I want to "alias" an object pointer as another type, for the sole purpose of adding some helper methods. The alias cannot add data members to the underlying class (in fact, the more I can prevent that from happening the better!) All aliases are equally applicable to any object of this type...it's just helpful if the type system can hint which alias is likely the most appropriate.

There should be no information about any specific alias that is ever encoded in the underlying object. Hence, I feel like you should be able to "cheat" the type system and just let it be an annotation...checked at compile time, but ultimately irrelevant to the runtime casting. Something along these lines:

Node<AccessorFoo>* fooPtr = Node<AccessorFoo>::createViaFactory();
Node<AccessorBar>* barPtr = reinterpret_cast< Node<AccessorBar>* >(fooPtr);

Under the hood, the factory method is actually making a NodeBase class, and then using a similar reinterpret_cast to return it as a Node<AccessorFoo>*.

The easy way to avoid this is to make these lightweight classes that wrap nodes and are passed around by value. Thus you don't need casting, just Accessor classes that take the node handle to wrap in their constructor:

AccessorFoo foo (NodeBase::createViaFactory());
AccessorBar bar (foo.getNode());

But if I don't have to pay for all that, I don't want to. That would involve--for instance--making a special accessor type for each sort of wrapped pointer (AccessorFooShared, AccessorFooUnique, AccessorFooWeak, etc.) Having these typed pointers being aliased for one single pointer-based object identity is preferable, and provides a nice orthogonality.

So back to that original question:

Node<AccessorFoo>* fooPtr = Node<AccessorFoo>::createViaFactory();
Node<AccessorBar>* barPtr = reinterpret_cast< Node<AccessorBar>* >(fooPtr);

Seems like there would be some way to do this that might be ugly but not "break the rules". According to ISO14882:2011(e) 5.2.10-7:

An object pointer can be explicitly converted to an object pointer of a different type.70 When a prvalue v of type "pointer to T1" is converted to the type "pointer to cv T2", the result is static_cast(static_cast(v)) if both T1 and T2 are standard-layout types (3.9) and the alignment requirements of T2 are no stricter than those of T1, or if either type is void. Converting a prvalue of type "pointer to T1" to the type "pointer to T2" (where T1 and T2 are object types and where the alignment requirements of T2 are no stricter than those of T1) and back to its original type yields the original pointer value. The result of any other such pointer conversion is unspecified.

----

OBJECTIVE: Summarize the post about aliasing object pointers in two sentences. The records that follow were taken from a different source than the text.

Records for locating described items
----

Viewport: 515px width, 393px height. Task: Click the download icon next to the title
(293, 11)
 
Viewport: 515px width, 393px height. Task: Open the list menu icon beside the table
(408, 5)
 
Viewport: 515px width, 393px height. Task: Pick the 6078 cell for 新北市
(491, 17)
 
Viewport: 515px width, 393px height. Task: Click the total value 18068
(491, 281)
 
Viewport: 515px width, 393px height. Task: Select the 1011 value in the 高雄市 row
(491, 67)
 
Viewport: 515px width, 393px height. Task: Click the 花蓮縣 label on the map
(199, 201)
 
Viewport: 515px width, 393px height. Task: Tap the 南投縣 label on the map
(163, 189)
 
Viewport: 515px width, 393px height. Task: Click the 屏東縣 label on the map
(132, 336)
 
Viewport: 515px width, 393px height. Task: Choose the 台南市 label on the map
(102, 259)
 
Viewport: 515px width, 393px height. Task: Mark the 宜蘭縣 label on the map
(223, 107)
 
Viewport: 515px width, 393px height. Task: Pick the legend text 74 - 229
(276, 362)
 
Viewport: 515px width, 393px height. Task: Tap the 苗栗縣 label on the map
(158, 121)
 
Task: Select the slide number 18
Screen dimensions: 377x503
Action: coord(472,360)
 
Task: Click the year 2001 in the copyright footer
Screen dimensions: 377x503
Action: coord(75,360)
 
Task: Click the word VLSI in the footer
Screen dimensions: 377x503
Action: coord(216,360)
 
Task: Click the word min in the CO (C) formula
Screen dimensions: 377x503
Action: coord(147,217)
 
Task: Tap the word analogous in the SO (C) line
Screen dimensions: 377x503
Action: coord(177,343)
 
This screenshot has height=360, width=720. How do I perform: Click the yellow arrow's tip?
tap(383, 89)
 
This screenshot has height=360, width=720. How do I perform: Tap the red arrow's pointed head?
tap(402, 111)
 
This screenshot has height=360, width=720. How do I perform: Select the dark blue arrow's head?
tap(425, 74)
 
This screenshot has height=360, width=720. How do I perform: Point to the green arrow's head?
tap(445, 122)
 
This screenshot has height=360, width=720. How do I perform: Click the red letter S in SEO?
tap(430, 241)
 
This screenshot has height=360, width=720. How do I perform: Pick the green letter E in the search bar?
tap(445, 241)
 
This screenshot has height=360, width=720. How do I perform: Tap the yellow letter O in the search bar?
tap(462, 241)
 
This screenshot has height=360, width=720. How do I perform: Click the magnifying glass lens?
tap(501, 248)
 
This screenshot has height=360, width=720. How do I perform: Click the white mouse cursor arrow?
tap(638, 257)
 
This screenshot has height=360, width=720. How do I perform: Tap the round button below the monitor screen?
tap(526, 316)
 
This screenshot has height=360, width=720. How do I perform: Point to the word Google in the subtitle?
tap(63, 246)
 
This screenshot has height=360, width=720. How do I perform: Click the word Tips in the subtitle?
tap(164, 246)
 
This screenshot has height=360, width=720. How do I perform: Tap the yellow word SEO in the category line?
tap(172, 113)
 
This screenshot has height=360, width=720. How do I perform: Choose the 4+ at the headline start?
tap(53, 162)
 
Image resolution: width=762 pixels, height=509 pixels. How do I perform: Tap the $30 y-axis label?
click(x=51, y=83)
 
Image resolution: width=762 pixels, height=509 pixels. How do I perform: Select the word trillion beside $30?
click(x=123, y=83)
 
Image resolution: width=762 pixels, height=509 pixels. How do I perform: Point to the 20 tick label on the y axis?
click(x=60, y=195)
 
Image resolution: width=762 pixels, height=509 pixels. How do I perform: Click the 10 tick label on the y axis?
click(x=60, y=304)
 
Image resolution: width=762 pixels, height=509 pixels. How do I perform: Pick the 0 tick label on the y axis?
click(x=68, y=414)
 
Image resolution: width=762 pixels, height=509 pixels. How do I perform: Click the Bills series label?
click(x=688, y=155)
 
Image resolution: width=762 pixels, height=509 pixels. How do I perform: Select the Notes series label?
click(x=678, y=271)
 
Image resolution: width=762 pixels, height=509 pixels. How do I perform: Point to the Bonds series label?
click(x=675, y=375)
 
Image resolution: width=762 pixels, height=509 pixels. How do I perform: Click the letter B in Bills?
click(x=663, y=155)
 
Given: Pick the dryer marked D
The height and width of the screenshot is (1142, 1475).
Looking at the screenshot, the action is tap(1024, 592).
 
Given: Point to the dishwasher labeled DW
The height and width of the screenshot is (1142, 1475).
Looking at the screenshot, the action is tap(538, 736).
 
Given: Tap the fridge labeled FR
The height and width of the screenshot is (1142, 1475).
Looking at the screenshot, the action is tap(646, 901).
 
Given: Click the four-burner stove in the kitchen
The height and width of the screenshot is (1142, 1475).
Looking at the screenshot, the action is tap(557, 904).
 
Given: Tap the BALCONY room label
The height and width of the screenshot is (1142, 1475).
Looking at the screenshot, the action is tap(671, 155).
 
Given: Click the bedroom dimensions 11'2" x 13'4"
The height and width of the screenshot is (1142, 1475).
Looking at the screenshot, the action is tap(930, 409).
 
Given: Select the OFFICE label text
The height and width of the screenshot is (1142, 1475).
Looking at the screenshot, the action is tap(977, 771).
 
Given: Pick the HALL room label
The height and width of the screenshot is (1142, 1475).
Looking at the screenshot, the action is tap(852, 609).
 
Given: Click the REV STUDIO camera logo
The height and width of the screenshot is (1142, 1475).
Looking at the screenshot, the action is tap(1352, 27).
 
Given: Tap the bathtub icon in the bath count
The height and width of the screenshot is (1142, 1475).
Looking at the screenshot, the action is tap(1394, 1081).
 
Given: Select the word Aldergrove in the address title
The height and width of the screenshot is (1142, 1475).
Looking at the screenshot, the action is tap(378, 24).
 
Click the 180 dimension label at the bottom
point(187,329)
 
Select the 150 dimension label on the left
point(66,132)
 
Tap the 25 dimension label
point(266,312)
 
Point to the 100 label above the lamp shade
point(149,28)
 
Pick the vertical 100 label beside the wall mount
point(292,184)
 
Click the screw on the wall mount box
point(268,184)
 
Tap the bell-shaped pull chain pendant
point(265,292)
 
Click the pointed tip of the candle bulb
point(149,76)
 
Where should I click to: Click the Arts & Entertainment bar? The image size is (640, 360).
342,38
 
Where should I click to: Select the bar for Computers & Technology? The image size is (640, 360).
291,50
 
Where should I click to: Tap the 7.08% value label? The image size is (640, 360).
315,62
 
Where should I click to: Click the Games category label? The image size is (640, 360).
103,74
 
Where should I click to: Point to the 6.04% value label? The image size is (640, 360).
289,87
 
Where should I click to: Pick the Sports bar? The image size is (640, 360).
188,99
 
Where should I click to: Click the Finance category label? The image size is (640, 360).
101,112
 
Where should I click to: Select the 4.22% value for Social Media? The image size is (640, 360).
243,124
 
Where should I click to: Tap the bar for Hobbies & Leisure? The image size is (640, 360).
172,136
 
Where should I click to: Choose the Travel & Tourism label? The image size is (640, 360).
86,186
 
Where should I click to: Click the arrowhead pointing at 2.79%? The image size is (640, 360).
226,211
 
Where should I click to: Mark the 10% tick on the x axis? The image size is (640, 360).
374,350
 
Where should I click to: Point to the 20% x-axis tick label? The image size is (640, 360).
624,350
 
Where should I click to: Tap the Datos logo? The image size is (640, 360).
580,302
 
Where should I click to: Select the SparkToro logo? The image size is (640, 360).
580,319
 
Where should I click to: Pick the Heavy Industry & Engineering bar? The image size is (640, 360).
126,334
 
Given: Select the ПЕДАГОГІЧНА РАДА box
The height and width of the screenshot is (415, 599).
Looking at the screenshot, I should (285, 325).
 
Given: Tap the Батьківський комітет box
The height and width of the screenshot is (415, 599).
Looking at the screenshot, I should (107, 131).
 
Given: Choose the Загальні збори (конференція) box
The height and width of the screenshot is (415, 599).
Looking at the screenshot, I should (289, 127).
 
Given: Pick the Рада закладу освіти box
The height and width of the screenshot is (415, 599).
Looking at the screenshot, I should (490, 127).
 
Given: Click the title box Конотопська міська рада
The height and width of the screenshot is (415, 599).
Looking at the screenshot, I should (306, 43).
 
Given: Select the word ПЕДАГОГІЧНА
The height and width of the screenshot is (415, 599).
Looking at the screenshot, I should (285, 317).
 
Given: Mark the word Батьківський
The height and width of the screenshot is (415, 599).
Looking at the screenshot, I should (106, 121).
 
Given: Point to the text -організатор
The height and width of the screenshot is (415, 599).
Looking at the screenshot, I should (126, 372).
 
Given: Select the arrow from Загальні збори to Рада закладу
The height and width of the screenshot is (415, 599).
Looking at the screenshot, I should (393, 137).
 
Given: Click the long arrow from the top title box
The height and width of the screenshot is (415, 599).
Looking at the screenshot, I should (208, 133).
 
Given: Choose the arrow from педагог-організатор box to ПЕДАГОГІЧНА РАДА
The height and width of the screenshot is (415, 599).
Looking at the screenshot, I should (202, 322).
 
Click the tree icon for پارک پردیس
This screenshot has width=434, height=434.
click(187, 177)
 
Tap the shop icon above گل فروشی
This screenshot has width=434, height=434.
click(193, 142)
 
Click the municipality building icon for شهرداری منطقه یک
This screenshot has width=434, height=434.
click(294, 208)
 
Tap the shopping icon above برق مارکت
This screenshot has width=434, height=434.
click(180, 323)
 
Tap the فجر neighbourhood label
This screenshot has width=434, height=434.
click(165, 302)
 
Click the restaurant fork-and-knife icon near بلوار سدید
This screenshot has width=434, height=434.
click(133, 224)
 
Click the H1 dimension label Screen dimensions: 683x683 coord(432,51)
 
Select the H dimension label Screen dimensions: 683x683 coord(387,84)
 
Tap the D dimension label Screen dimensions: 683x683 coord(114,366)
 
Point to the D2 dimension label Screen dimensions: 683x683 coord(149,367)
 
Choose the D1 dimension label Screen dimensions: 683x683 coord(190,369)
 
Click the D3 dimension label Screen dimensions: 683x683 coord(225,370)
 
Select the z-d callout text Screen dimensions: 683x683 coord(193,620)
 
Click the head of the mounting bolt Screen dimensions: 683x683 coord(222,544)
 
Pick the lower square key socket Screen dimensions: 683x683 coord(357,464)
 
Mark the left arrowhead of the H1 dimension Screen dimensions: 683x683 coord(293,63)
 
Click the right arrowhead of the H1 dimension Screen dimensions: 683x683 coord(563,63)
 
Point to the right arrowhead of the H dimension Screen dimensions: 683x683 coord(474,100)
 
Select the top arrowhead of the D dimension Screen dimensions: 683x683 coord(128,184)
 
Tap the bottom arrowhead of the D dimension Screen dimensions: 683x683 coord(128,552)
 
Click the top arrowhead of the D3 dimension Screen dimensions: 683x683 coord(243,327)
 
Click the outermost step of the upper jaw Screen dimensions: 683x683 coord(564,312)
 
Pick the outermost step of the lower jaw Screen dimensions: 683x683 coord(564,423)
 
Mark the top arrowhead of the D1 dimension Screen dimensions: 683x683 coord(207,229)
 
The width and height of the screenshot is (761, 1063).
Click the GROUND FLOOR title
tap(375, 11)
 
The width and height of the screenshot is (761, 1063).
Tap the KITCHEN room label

----

EXPECTED ANSWER: The writer wants to reinterpret a Node<AccessorFoo>* as a Node<AccessorBar>* solely to add helper methods, with no information about any alias ever encoded in the underlying object. Wrapping nodes in lightweight accessor classes passed by value would avoid casting, but the writer would rather not pay for a special accessor type for each sort of wrapped pointer, and cites ISO14882:2011(e) 5.2.10-7 on converting object pointers between types.